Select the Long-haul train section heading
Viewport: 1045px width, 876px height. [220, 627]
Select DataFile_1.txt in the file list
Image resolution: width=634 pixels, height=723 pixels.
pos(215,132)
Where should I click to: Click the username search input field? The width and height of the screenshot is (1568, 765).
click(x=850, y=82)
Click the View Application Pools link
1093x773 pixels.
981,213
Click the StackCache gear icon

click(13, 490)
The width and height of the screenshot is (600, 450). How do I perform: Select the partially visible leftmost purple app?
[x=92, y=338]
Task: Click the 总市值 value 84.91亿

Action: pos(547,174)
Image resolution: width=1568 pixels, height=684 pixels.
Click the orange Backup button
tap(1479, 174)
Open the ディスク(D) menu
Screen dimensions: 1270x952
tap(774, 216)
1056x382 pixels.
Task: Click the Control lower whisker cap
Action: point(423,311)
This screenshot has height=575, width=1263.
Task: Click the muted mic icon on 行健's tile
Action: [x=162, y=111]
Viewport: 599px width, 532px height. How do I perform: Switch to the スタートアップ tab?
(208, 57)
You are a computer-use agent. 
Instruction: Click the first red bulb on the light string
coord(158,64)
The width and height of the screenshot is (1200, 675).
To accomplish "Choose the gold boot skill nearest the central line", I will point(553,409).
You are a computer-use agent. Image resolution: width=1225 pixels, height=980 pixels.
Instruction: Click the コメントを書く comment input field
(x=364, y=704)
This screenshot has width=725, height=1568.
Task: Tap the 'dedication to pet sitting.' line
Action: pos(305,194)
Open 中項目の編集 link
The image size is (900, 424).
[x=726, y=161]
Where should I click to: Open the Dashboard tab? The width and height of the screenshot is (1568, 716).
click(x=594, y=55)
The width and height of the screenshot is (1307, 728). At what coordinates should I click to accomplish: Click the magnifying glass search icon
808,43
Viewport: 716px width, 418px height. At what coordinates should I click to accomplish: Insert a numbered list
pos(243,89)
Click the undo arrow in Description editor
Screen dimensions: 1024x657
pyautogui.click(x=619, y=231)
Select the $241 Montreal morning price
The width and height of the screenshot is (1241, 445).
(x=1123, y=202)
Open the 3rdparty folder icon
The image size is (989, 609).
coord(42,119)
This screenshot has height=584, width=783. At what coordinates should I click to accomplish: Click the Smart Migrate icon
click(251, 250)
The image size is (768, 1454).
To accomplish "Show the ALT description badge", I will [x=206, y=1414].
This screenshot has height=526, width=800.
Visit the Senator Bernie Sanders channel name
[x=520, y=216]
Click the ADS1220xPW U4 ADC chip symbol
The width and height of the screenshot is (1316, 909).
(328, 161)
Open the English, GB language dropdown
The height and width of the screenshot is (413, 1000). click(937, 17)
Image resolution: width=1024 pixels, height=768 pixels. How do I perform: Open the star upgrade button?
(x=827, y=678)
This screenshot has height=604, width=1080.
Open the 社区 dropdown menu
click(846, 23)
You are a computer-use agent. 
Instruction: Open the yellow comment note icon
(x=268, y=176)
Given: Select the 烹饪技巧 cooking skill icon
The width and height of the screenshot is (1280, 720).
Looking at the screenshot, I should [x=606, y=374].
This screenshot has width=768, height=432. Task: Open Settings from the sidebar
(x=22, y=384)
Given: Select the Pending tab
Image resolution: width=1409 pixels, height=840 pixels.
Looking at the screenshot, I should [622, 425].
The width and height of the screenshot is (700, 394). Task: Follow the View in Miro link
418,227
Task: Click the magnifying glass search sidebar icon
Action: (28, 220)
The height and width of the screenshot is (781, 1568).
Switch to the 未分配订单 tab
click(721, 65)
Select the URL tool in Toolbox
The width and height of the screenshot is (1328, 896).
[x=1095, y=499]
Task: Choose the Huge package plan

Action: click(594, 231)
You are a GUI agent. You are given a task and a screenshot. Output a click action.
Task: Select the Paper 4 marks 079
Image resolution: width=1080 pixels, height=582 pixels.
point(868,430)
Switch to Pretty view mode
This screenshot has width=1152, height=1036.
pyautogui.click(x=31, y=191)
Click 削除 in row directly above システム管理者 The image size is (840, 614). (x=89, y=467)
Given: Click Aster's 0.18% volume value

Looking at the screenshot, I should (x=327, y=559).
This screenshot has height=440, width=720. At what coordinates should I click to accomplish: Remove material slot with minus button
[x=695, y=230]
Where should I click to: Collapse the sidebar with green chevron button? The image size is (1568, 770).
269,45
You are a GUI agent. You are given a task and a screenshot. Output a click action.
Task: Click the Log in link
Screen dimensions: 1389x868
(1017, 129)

————————

#### ACTIVITY:
Search the entries for the word "skill" and copy every line that holds it.

#### SOLVED PROBLEM:
To accomplish "Choose the gold boot skill nearest the central line", I will point(553,409).
Given: Select the 烹饪技巧 cooking skill icon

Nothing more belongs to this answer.